Wajah dewan penasihat raja tampak lega, bersyukur raja baru mereka tidak bertingkah congkak dan merasa paling tahu. Sang raja justru mau mendengarkan nasihat dan masukan dari dewan penasihatnya.

"Kami masih melihat perkembangan pergerakan Kraalovna. Kami sarankan untuk mengonsentrasikan prajurit perbatasan di barat. Kita bisa mengambil sebagian prajurit dari timur. Tampaknya Aritoria mengurangi penjaga perbatasan Aritoria-Bielinca, ada kabar mereka sedang kerepotan menghadapi bandit-bandit Zetaya," jawab seorang bangsawan di kanan Rakha.

"Tampaknya itu usul yang bagus. Siapkan perintahnya! Besok akan aku sahkan sebelum berangkat. Jika tidak ada lagi yang ingin disampaikan, kububarkan pertemuan ini."

Lazuli yang sedari tadi diam mendengarkan pun menyambut uluran tangan Rakha. Mereka berdua meninggalkan ruang pertemuan lebih dulu.

"Bagaimana pendapatmu, Lazuli? Apa yang diinginkan Kraalovna?" tanya Rakha begitu mereka keluar dari ruangan dan berjalan di koridor panjang nan berliku istana Bielinca.

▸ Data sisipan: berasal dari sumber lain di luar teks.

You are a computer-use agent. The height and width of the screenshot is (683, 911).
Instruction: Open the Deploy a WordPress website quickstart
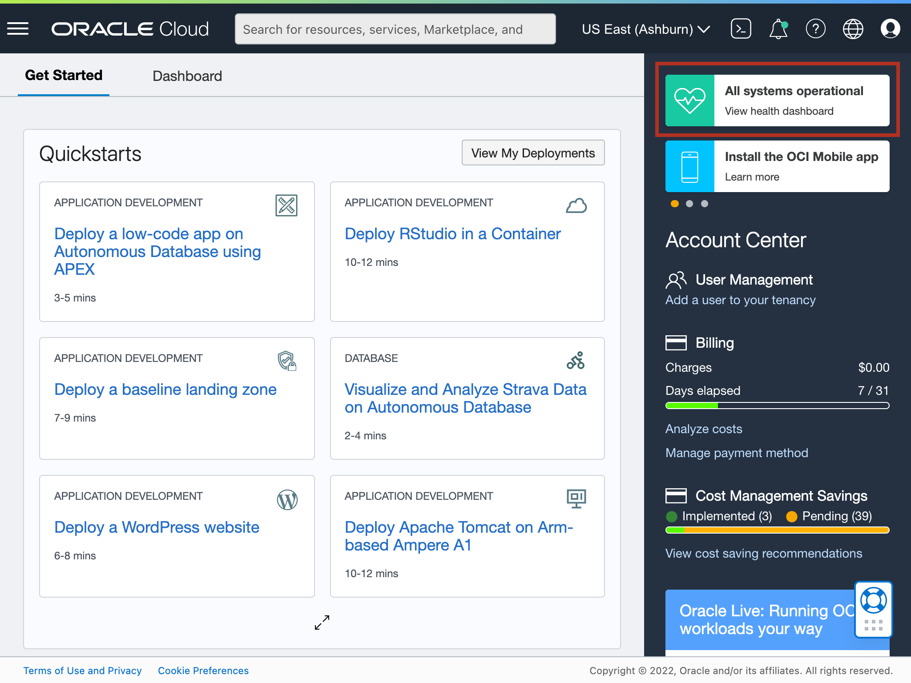(157, 527)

Ia mengantar Lazuli ke kamar sembari menggandeng lengan gadis tersebut.

Meski masih sangat muda dan sering bertingkah terlalu lincah, Rakha dapat melihat tanda-tanda kebijakan Lazuli, gadis yang cepat belajar dan cepat menilai situasi.

Lazuli tampak diam sejenak sebelum menjawab pertanyaan Rakha. "Kalau memang mereka sengaja melanggar perbatasan, sepertinya hal itu masih merupakan tindakan percobaan oleh Kraalovna."

"Tindakan percobaan?"

"Ya. Raja Sirgh ingin menilai kemampuan memimpin Rakha. Kraalovna merupakan kerajaan terakhir yang ditaklukkan Tzaren. Sekalipun kuat, mereka masih belum pulih sepenuhnya untuk bertindak agresif. Karena itu sebaiknya kita bertindak tegas pada para pelanggar perbatasan."

Rakha mengangguk-angguk. Ia tidak dapat mengejar kemampuan berpikir Lazuli yang lebih muda darinya tersebut.

"Tapi ...." Lazuli bergumam. "Apakah pelanggar perbatasan itu benar-benar orang Kraalovna?"

"Apa?" cetus Rakha tidak begitu mendengar perkataan Lazuli.

"Ah ... bukan apa-apa."

Rakha lantas mengelus-elus rambut Lazuli. "Kurasa tindakanmu untuk fokus pada senjata baru itu memang diperlukan dalam perencanaan jangka panjang."

Lazuli tersenyum. Sisi anak-anaknya akan terdengar dari suara riangnya jika sedang bersemangat. "Aku senang Rakha mendukungku. Selama ini, aku takut Rakha akan melarang dan membatasi hal-hal yang ingin kulakukan."

"Hei! Aku selalu mendukungmu! Aku hanya khawatir."

"Aku juga senang Rakha khawatir padaku."

Jantung Rakha berdebar kencang mendengar perkataan Lazuli yang frontal. "Kupikir ... yah ... em ... kau ... kupikir kau akan menjadi ... pendamping yang sempurna untukku. Karena itu ... aku ... wajar kalau aku khawatir pada keadaan calon istriku." ucap Rakha terbata-bata dan tidak sanggup menatap Lazuli saat mengatakan hal tersebut. Ia dapat merasakan wajahnya memerah.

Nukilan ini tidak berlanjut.